The Cost of the Bridge

The original bridge acted like a postal service for data. When a user interacted with a component, the system had to package the request, send it, and wait for the native side to process and return a response. This latency was the primary cause of list stutter and animation lag in early React Native applications.

Beyond latency, the old architecture forced the initialization of all native modules at app startup. Whether a user accessed the camera, Bluetooth, or file storage, the system loaded these modules into memory immediately, negatively impacting cold start performance.

JSI and the New Foundation

The JavaScript Interface (JSI) fundamentally changes this by allowing JavaScript to hold a direct reference to native C++ objects.
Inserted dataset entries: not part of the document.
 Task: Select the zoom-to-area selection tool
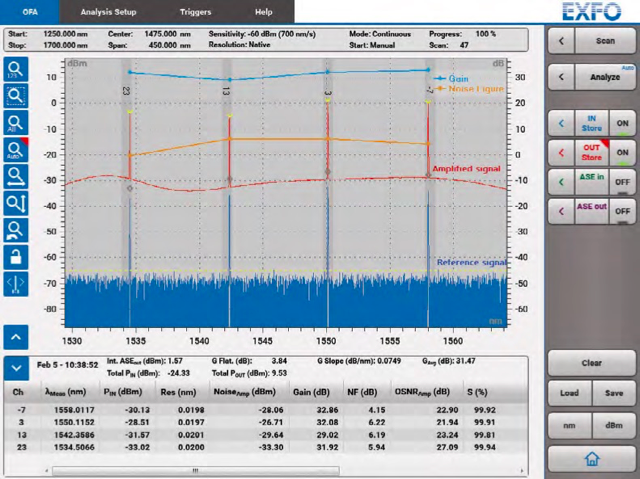coord(16,97)
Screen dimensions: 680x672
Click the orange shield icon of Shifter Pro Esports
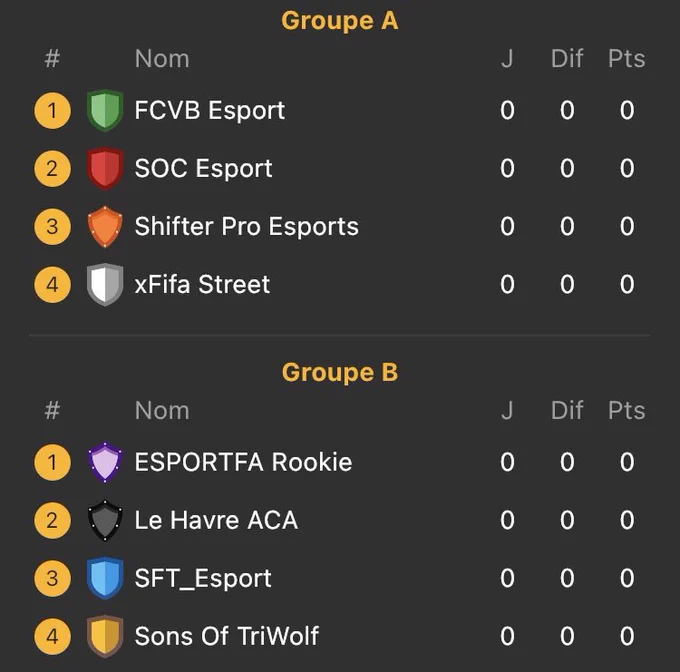point(105,226)
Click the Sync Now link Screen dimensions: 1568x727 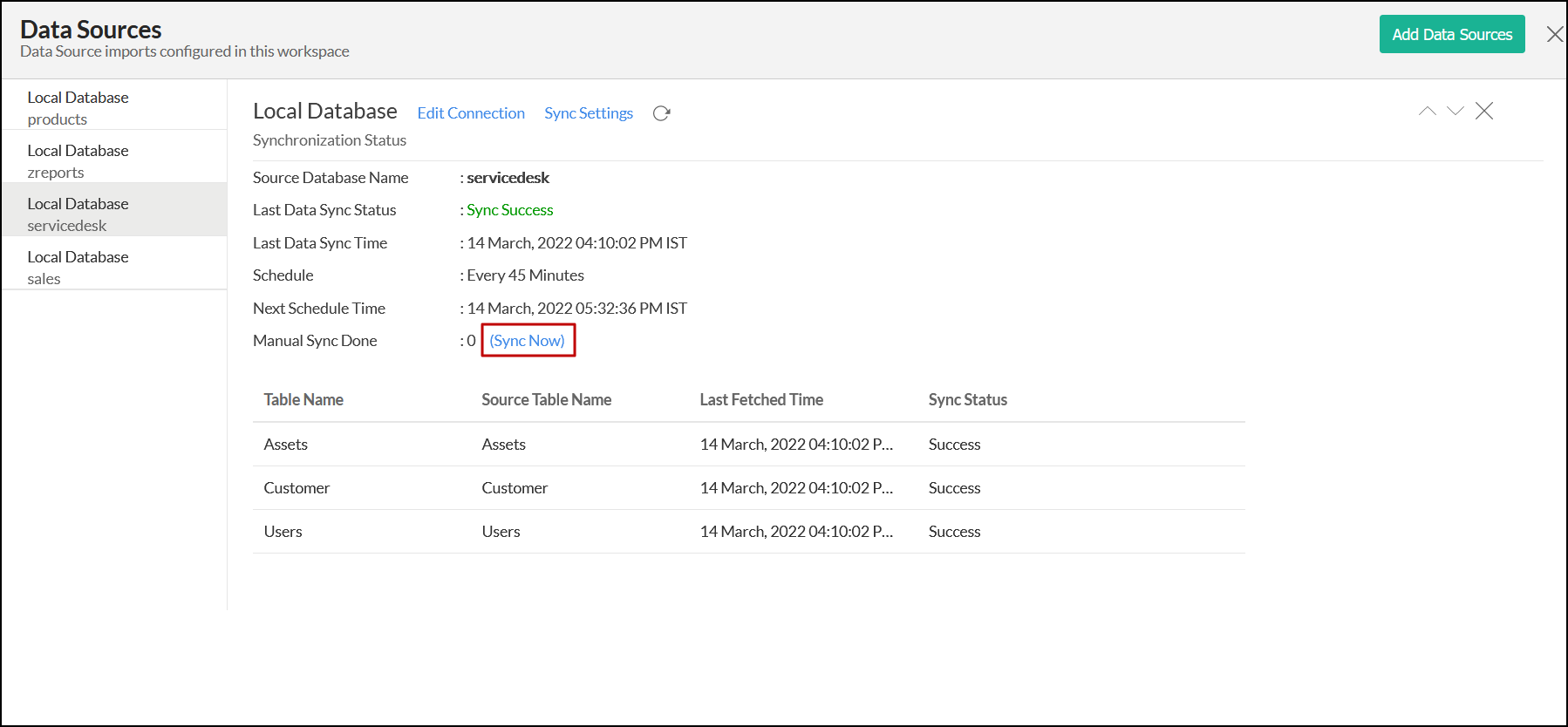(x=528, y=341)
This enables synchronous execution, meaning the JavaScript thread can call native methods directly without waiting for a serialized message to pass through the bridge.

This shift is supported by TurboModules, which JSI to load native modules lazily. Instead of initializing the entire native suite at startup, the app only loads the modules required for the current view. This results in leaner memory usage and significantly faster time-to-interactive metrics.

Architects should prioritize migrating existing codebases to the New Architecture to resolve long-standing performance limitations. While the migration requires updating native modules to be JSI-compatible, the resulting performance gains are essential for maintaining a competitive user experience.